**Required action**
From the entries below, transcribe exactly the lines between the line holding "[Linkedin-in] (778, 2326)" and the line holding "Ensino [button] (436, 158)", inclusive; skip all other lines.

Given records below:

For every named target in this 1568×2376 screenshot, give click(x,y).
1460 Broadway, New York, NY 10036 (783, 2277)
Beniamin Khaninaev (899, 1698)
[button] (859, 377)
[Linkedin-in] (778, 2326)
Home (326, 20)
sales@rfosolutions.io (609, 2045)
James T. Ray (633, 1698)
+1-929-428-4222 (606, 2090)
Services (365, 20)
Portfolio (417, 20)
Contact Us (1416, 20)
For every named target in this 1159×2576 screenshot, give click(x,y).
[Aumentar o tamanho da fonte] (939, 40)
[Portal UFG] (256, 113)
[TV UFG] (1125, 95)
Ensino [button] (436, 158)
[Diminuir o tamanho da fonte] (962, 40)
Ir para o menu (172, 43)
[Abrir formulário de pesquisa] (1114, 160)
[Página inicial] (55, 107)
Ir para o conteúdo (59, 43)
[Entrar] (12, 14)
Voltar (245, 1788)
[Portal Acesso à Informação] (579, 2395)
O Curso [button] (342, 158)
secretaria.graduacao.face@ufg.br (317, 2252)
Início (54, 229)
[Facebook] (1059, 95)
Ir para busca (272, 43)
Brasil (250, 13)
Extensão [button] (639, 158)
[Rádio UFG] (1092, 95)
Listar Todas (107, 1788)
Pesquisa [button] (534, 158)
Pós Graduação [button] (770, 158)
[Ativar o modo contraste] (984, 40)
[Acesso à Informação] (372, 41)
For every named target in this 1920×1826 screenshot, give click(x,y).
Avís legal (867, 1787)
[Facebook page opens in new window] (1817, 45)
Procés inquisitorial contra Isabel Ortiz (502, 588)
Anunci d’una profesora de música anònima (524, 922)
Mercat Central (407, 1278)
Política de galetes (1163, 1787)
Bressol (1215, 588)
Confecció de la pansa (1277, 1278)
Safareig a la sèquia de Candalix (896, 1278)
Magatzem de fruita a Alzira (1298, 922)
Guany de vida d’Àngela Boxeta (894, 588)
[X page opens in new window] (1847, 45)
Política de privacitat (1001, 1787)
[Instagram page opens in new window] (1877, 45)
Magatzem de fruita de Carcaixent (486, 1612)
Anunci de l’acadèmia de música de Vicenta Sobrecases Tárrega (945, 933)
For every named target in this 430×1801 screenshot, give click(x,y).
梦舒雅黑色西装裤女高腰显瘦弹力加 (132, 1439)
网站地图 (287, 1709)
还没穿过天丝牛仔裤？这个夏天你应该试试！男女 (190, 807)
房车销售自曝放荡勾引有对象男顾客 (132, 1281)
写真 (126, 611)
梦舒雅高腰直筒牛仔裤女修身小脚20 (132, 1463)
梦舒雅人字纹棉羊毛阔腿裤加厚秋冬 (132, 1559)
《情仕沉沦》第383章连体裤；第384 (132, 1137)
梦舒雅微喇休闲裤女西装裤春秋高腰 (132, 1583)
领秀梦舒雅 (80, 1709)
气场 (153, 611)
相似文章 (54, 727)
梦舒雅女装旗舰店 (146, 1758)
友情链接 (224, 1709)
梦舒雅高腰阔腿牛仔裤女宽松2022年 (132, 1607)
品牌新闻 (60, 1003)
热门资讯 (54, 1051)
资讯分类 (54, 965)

End of Given records.

**Solution to the problem**
[Linkedin-in] (778, 2326)
Home (326, 20)
sales@rfosolutions.io (609, 2045)
James T. Ray (633, 1698)
+1-929-428-4222 (606, 2090)
Services (365, 20)
Portfolio (417, 20)
Contact Us (1416, 20)
For every named target in this 1159×2576 screenshot, give click(x,y).
[Aumentar o tamanho da fonte] (939, 40)
[Portal UFG] (256, 113)
[TV UFG] (1125, 95)
Ensino [button] (436, 158)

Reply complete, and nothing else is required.